INFO:aestimo:Simulation is finished.

We can get the energy levels of the model from the results object

In [12]:
print 'state, Energy, Population, effective mass'
print '     ,meV    , cm**-1    , m_e**-1'
for num,E,N,meff in zip(range(result.subnumber_e),result.E_state,result.N_state,result.meff_state):
    print '%5d %7g %11.3g, %7.3g' %(num,E,N,meff)
state, Energy, Population, effective mass
     ,meV    , cm**-1    , m_e**-1
    0 1051.43       5e+15, 6.25e-32
    1 1123.57    3.55e+10, 6.66e-32
    2 1225.94        60.8, 7.34e-32
  1. Paul Harrison, Quantum Wells, Wires and Dots, 3rd. Ed. (Wiley, 2010).
  2. John Singleton, Band Theory and Electronic Properties of Solids, 1st Ed. (Oxford University Press, 2001).
  3. Mark Fox, Optical Properties of Solids, 2nd Ed. (Oxford University Press, 2010).

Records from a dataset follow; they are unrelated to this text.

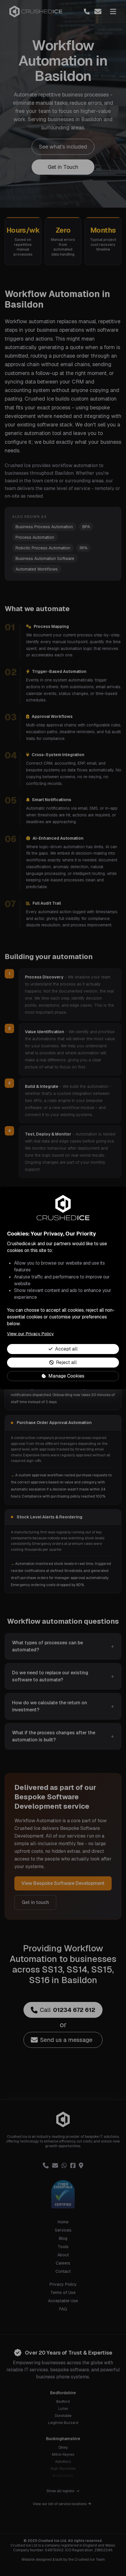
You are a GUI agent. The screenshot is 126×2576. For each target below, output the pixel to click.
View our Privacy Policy (30, 1333)
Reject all (66, 1362)
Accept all (66, 1349)
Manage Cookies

  4. Manfred Manfred, Intersubband Transitions in Quantum Wells: Physics and Device Applications I., Ch.1, edited by H.C.Liu and F. Capasso. (Academic Press, Semiconductors and Semimetals Series, 2000).
  5. D.F. Nelson et al., Phys. Rev. B 35, 7770 (1987)
  6. I. Vurgaftman, J.R. Meyer, JR, L.R. Ram-Mohan, Band parameters for III–V compound semiconductors and their alloys, Journal of applied physics, 89(11), 5815–5875 (2001).